The Art of Reinvention
SUSTAINABLE GROWTH Gladys Kenfack at Microsoft's main campus in Redmond, WA.
Photo Credit: Jose Mandojana
From software engineer to SOCIAL-ENTERPRISE MARKETING EXEC
GLADYS KENFACK, 28, SEATTLE
EXIT SIGNS: After five years writing software at Microsoft, my job had grown predictable. Each day I'd go in knowing what I had to do, what deadlines had to be met, what milestone I was expected to hit that year. I looked at my growth and what I wanted to get out of my career and saw diminishing returns.
GETTING SCHOOLED: I started working in the evenings toward an MBA in social enterprise. I'd always wanted to effect change in my home country of Cameroon, where most people have never even seen a computer, and this seemed like a way to do it. I subscribed to an internal newsletter for a Microsoft program that brings technology to the developing world, and the more I read, the more I realized that was exactly where I wanted to be. When a job opened up in that group, I told my manager I wanted to try for it.
THE WHAT-HAVE-I-DONE MOMENT: The position I was after was way higher than the one I held; I was up against people who'd been at the company for 15 years. I sat through five interviews of one hour each, and I was so nervous because it was my dream job, but I didn't have a clue what I was doing. I kept thinking, Why should they listen to me? I'm a programmer! Do I even understand what this job requires? My manager knew I wanted to transfer — what if I didn't get the offer? But I did!

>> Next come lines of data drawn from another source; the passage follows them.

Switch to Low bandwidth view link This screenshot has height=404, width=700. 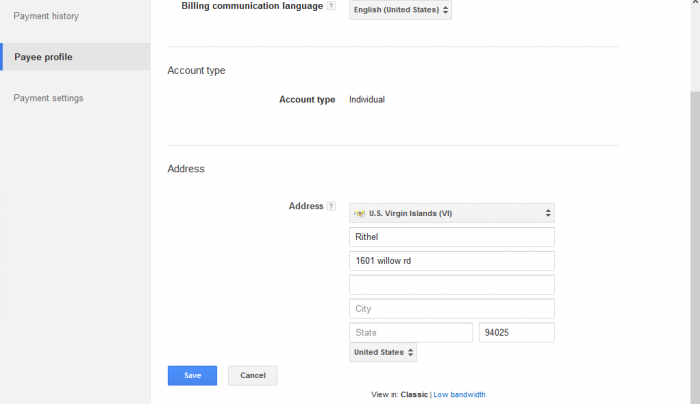pyautogui.click(x=459, y=395)
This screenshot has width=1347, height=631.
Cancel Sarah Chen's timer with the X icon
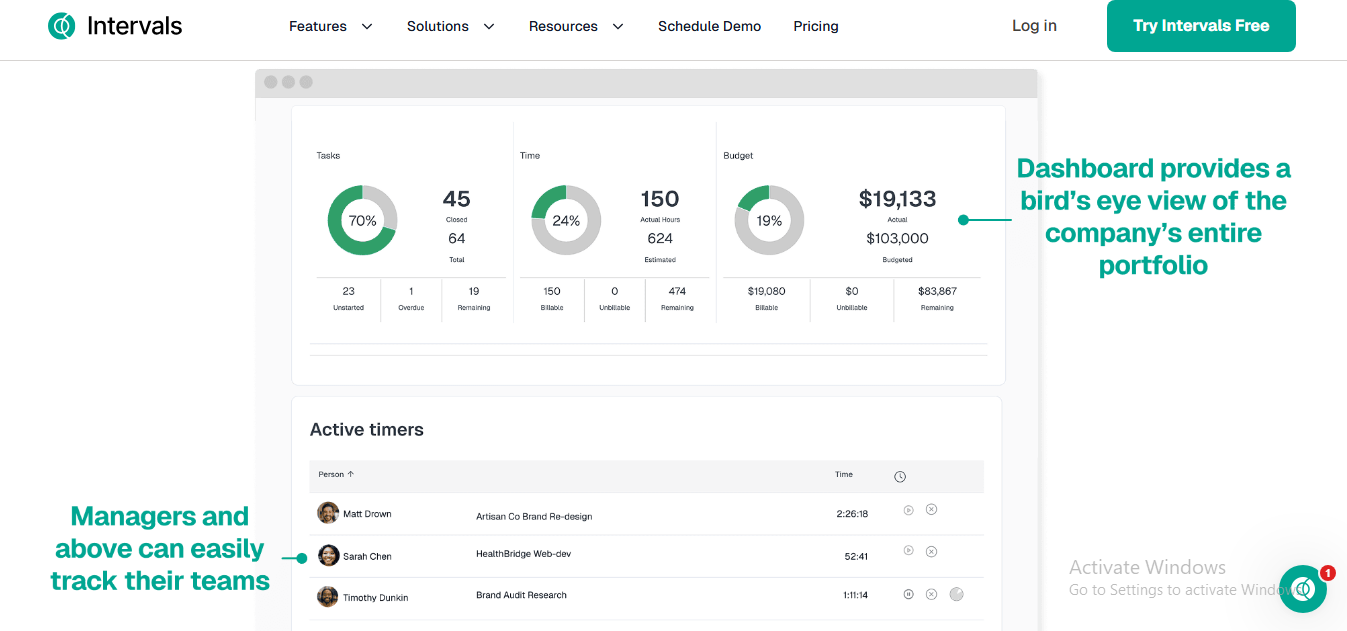click(x=931, y=551)
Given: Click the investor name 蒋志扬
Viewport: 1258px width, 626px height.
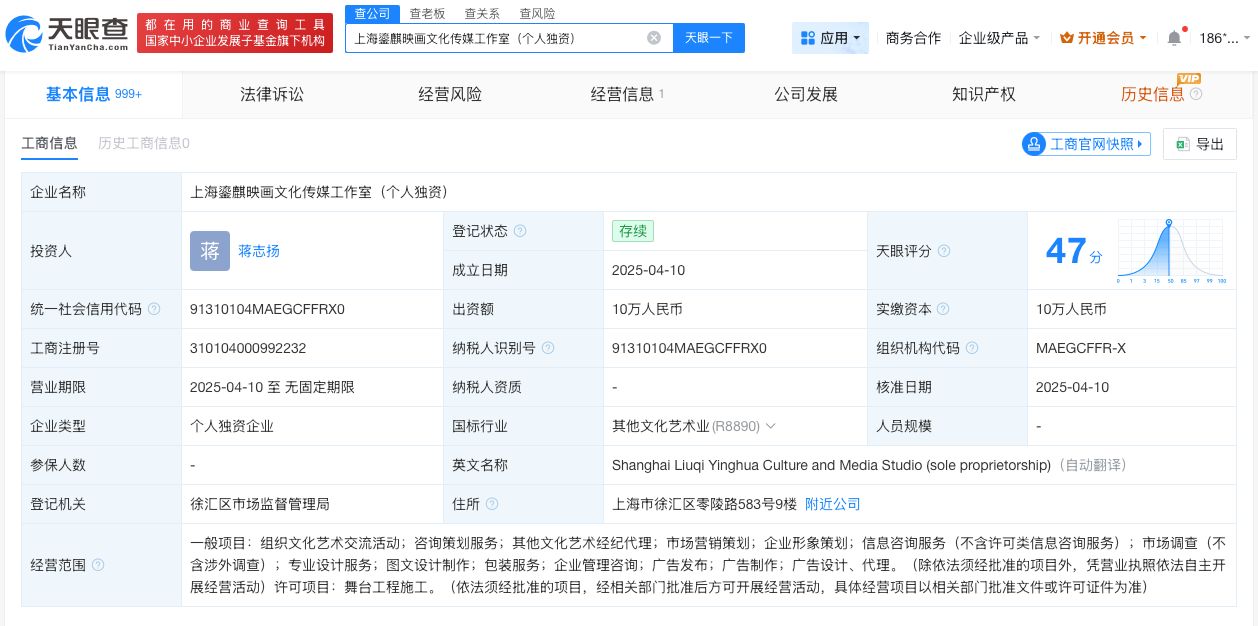Looking at the screenshot, I should click(x=258, y=251).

THE PAYOFF: Marketing work is completely different from software engineering. I'm still problem-solving, but where I used to use algorithms, I now use interpersonal skills. I work with internal teams at Microsoft. We seek out new countries to work in, determine what the needs are, and work with the NGOs there. The hours are technically the same, but I'm now expected to think creatively and set my own goals — and the sky's the limit. Work bleeds into my evenings and weekends. I often find myself talking about it at dinner parties, because it's my passion.

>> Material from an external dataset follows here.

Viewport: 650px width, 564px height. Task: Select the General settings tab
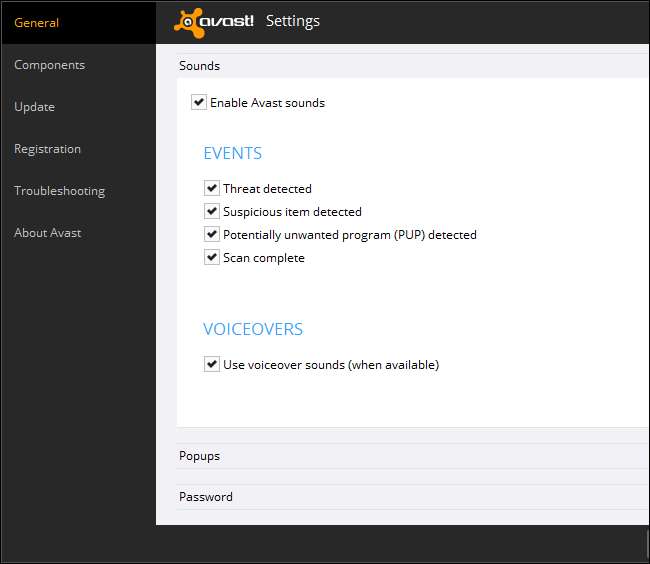(x=37, y=23)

THE BEST PART: I know firsthand that tech improves lives in developing countries — we can teach farmers about agricultural best practices; we can improve education in refugee camps in Rwanda. So, yes, I lose sleep thinking about work now, which never happened when I was a programmer. But do you know what it feels like to leave for the office in the morning and think, What impact am I going to have on the world today? There's nothing like it.